NO A LOS DESPIDOS.
POR UNA POLÍTICA LABORAL DIGNA.


Tal y como habréis observado estos días, desde esta Sección de CGT en BBVA-Madrid, se han puesto en marcha una serie de acciones contra la política represiva de la dirección del BBVA.

Hemos editado unos carteles que se han pegado en buena parte de la red de Oficinas y Centros de trabajo, hemos sacado el problema de los despidos fuera del Banco en las concentraciones por el Convenio y con esta circular (tras la publicada conjuntamente con el resto de sindicatos de Madrid y la de nuestra sección estatal), pretendemos dar nuestra visión, más local, de lo que está ocurriendo en estos momentos.

Tratamos de analizar por qué precisamente ahora, cuando tantas cosas están pendientes (desde el Convenio colectivo hasta la implantación del nuevo sistema de Oficinas S.F.P.) la dirección del Banco "decide" dar una vuelta de tuerca a la política disciplinaria, poniendo en marcha una serie de despidos en el conjunto del estado (tres en Madrid) que tienen como nexo común las fechas de apertura y resolución de los expedientes y, lo que es más importante, los motivos para dichos despidos: Supuesto bajo rendimiento voluntario.

Los motivos alegados por la dirección del Banco para tales despidos son, lisa y llanamente falsos. Si hubiera alguna posibilidad por parte de la Dirección de probar los mismos, no estaría intentando resolver dichos despidos con ofertas económicas a fin de convertir lo que son despidos injustos en bajas incentivadas.

Creemos que nos encontramos ante un intento deliberado de acobardar a la plantilla y de intimidar a los Sindicatos. Se intenta atemorizar a los trabajadores con el despido de unos cuantos compañeros de la forma más injusta y arbitraria posible, en una obscena demostración del poderío del BBVA y se procura, al mismo tiempo, intimidar a los sindicatos, colocándoles en la tesitura de informar a la plantilla de lo sucedido, con el riesgo de hacerles el juego, o guardar silencio aparentando así que estamos cumpliendo con nuestro papel de negociadores de soluciones convenientes.

En paralelo se produce ese chantaje a los compañeros afectados, ofertando en la conciliación más dinero que aquel que podrían obtener, como indemnización legal, en el caso de ganar el juicio. De esta manera, el todopoderoso BBVA no ve dañada su imagen pública, al evitar condenas en juicios por despidos improcedentes. Otro negocio redondo.

En CGT hemos reflexionado sobre esta situación y estamos persuadidos de la necesidad de llevar adelante todas las acciones de denuncia que nos hemos propuesto y no sólo por los tradicionales elementos prácticos, tales como el efecto vacuna que cualquier movilización supone para futuras represiones, sino porque entendemos que demostrar capacidad de enfrentamiento supone una mayor facilidad para la resolución de los problemas.

Con independencia de que los afectados alcancen algún acuerdo económico que les evite el riesgo de pasar por el criterio de los jueces, en CGT creemos que en general y, particularmente en los despidos que nos ocupan, la pasividad sería suicida y el silencio sería cómplice.

Esperamos que compartáis con nosotros estas reflexiones y que colaboréis en la tarea de popularizar este asunto. Igualmente, os animamos a participar en cuantas acciones y convocatorias se puedan realizar contra la política de los banqueros.

(Elementos guardados)
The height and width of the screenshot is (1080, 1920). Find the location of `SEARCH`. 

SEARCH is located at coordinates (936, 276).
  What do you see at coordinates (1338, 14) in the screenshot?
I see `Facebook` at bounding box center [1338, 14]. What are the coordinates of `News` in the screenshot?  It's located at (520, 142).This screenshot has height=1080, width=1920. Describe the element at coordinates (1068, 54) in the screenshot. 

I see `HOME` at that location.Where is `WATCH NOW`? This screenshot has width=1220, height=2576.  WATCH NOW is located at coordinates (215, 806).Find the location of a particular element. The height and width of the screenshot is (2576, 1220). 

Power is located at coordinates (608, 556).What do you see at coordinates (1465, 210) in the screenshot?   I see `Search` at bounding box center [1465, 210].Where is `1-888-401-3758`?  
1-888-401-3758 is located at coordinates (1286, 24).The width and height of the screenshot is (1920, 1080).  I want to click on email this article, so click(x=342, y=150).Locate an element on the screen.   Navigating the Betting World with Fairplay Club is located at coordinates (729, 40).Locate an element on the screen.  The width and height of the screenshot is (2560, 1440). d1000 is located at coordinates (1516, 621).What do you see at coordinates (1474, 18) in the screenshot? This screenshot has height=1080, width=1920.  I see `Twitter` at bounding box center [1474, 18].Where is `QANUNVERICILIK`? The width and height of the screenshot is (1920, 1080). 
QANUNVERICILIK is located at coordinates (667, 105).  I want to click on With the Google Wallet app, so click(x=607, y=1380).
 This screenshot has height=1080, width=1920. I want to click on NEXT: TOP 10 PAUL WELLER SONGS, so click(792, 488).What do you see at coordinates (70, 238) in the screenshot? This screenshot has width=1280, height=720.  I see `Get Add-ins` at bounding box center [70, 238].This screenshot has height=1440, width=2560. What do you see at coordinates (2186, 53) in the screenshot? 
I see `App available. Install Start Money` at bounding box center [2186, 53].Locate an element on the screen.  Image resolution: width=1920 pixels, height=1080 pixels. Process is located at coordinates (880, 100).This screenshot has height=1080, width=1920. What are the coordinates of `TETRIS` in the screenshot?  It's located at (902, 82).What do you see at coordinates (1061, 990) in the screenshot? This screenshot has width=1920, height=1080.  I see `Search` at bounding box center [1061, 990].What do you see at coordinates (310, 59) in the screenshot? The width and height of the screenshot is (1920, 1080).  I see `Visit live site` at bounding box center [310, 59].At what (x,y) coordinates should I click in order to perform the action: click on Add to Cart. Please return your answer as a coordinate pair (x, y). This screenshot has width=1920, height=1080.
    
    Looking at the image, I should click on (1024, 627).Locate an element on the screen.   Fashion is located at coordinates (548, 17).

TAREAS Y EJERCICIOS
[1] Según la circular sobre los despidos, ¿qué acciones ha puesto en marcha la Sección de CGT en BBVA-Madrid? Haz una lista con todas.
[2] Resume en menos palabras el párrafo de la circular sobre los despidos que empieza por "En paralelo se produce ese chantaje", sin perder sus datos principales.
[3] Copia sin cambios el fragmento de la circular sobre los despidos que va desde "Tratamos de analizar" hasta "bajo rendimiento voluntario.".

RESPUESTAS POR TAREA
[1]
- Editar unos carteles y pegarlos en buena parte de la red de Oficinas y Centros de trabajo.
- Sacar el problema de los despidos fuera del Banco en las concentraciones por el Convenio.
- Publicar esta circular para dar su visión, más local, de lo que está ocurriendo.

[2] Al mismo tiempo, el BBVA chantajea a los afectados: en la conciliación les ofrece más dinero del que cobrarían como indemnización legal si ganaran el juicio. Así evita condenas por despidos improcedentes y no daña su imagen pública, lo que la circular llama "otro negocio redondo".

[3]
Tratamos de analizar por qué precisamente ahora, cuando tantas cosas están pendientes (desde el Convenio colectivo hasta la implantación del nuevo sistema de Oficinas S.F.P.) la dirección del Banco "decide" dar una vuelta de tuerca a la política disciplinaria, poniendo en marcha una serie de despidos en el conjunto del estado (tres en Madrid) que tienen como nexo común las fechas de apertura y resolución de los expedientes y, lo que es más importante, los motivos para dichos despidos: Supuesto bajo rendimiento voluntario.